36. The method of claim 35 wherein said range checking directive is a directive for context specific range checking.
37. The method of claim 33 wherein an array of at least one transformation directive encodes a transformation between said dialect and a different dialect of said data representation language.
38. The method of claim 33 wherein an array of at least one transformation directive encodes a transformation between said data representation language and a different data representation language.
39. The method of claim 33 wherein an array of at least one transformation directive encodes a transformation between said data representation language and a language other than a data representation language.
40. The method of claim 31 wherein at least one said semantic directive is a path validation directive.
41. A method of text processing, the method comprising: a) receiving a plurality of text files encoded in a data representation language; b) for at least one said text file, determining a dialect of said data representation language; c) generating from a definition of said dialect at least one look-up table encoding directives for text processing in accordance with said determined dialect; and d) using at least one said look-up table, processing said respective text file in accordance with said determined dialect.

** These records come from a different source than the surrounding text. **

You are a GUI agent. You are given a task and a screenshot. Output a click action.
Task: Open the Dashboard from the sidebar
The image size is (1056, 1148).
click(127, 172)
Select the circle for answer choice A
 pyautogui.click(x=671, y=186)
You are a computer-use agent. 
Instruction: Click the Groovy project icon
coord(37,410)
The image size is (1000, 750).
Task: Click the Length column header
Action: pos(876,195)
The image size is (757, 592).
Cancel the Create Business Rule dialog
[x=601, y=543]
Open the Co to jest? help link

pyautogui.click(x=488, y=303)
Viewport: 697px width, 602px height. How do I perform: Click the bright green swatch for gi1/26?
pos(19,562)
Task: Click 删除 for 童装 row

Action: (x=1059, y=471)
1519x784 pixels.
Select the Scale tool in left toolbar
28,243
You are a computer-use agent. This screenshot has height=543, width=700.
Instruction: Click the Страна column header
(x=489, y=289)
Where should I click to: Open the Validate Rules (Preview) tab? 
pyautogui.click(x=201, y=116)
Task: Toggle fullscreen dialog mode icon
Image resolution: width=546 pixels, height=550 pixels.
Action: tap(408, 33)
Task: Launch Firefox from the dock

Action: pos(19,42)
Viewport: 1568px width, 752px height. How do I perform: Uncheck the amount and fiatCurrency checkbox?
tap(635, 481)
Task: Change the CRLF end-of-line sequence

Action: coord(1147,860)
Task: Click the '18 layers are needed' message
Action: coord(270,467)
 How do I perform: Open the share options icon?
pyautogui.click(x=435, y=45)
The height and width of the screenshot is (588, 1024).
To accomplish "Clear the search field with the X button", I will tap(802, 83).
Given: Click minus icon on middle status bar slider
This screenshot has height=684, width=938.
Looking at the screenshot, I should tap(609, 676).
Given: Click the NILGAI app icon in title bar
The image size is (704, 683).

42. The method of claim 41 wherein at least one said look-up table is implemented at least in part in hardware.
43. The method of claim 41 wherein said a plurality of said text files are subjected to said processing, and said stage of processing includes: i) determining a set of common or heavy operations; ii) determining a set of uncommon or light operations; iii) for a subset of said plurality of said text files, performing said set of common or heavy operations; and iv) performing on said subset of said text files said set of uncommon or light operations.
44. The method of claim 41 wherein said determining is effected at least in part using a first hardware module and said processing is effected at least in part using a second said hardware module.
45. The method of claim 44 wherein said first and second hardware modules are configured to effect a pipeline processing.
46. The method of claim 41 wherein data associated with at least one said look-up table is cached, and said stage of processing mcludes retrieving at least some of said cached data.
47. The method of claim 46 wherein said caching includes caching at a plurality of locations within a network.
48. The method of claim 41 wherein said definition of said dialect includes a schema, and said generating of said look-up table includes electronic processing of said schema.
49. The method of claim 48 wherein said processing of said schema includes effecting a compiling of said schema.
50. The method of claim 41 wherein before commencing processing of at least one said text file a hardware update of a said lookup table is performed.
51. The method of claim 41 wherein said deteπnining of said dialect includes identifying a string selected from the group consisting of a file name of a said text file and a file type of a said text file.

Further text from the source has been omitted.